What I and my crew offer is generally more than any specialized company can. We don't always get to "do it all" from survey to furniture, but as formally educated Journeyman Carpenters with well rounded experience, we can. The construction industry(as with all industries)generally pigeon holes carpenters into specific categories. (ie. the framer does not do any finishing or cabinetry). It usually takes decades (and a desire for life-long learning) to become proficient in all these areas, let alone expert.
Over the decades, municipalities have taken a way a lot of the structural carpenter's responsibility with trusses etc. Even regular stick frame walls are prefabbed sometimes in a factory.
Prefabbing walls off site is a step backwards in efficiency, but it is often promoted by salesmen.
The real challenge for the TFG and Carpenter certification in general is relevancy. I have had my Red Seal Journeyman Carpenter qualification since 1989. a four year classroom and on site education, yet it has no value outside of an industrial/union setting. Most of us could use the diploma/certificate in the porta potty when the tp is all gone. I overheard two technology teachers talking at a tool store recently. Very few carpentry students complete the course. they just go off and work and never come back. they get stuck at 2nd level apprentice forever.
Elevating the title of Carpenter from "flunkie with a hammer" to "professional tradesman" would benefit builders, home buyers/owners, and municipalities alike.
This post touches on many subjects here. Growing the TFG, making it's apprenticeship program as well as the general carpentry apprenticeship programs relevant in the (residential mostly)construction industry, depends on the support of Municipal,State/Provincial Governments,it won't happen otherwise.
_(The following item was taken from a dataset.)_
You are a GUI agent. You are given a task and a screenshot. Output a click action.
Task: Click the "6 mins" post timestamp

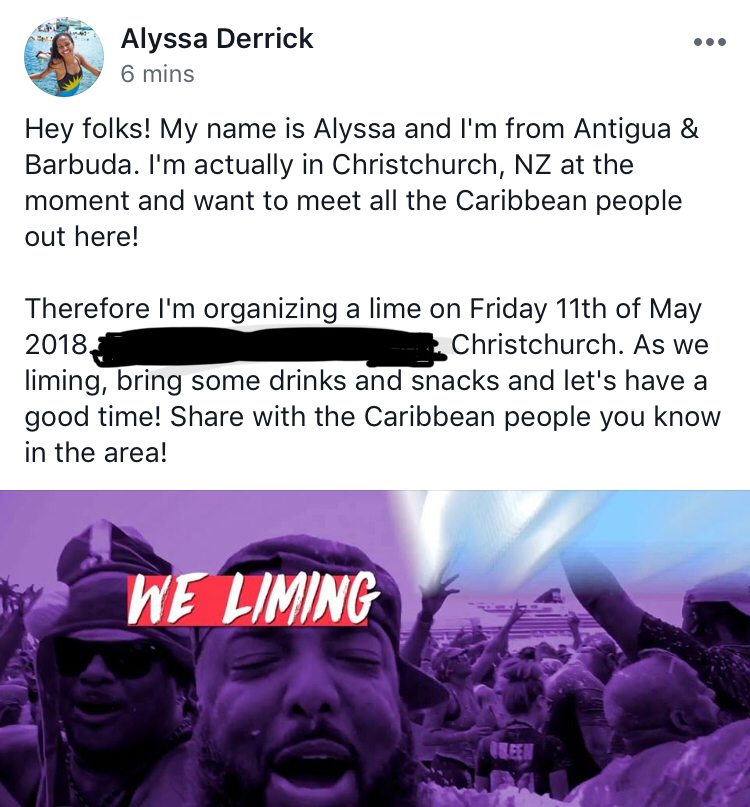pos(158,74)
There is no will on the part of any Government I know of to support such a vision. The suits have taken over and have tried for decades to turn Carpenters into simple labourers. I think this is at the heart of any negative feelings toward CNC companies whether it is in the timber industry or elsewhere. No
craftsman wants to work on what feels like an assembly line, that's why we don't work in the auto industry.
The good news is that as hard as suits try to erode the carpenter's role, an intelligent highly skilled Carpenter will always find a place, because they will never be fully replaceable. The bad news is that automation can truncate skill development if it is not managed well.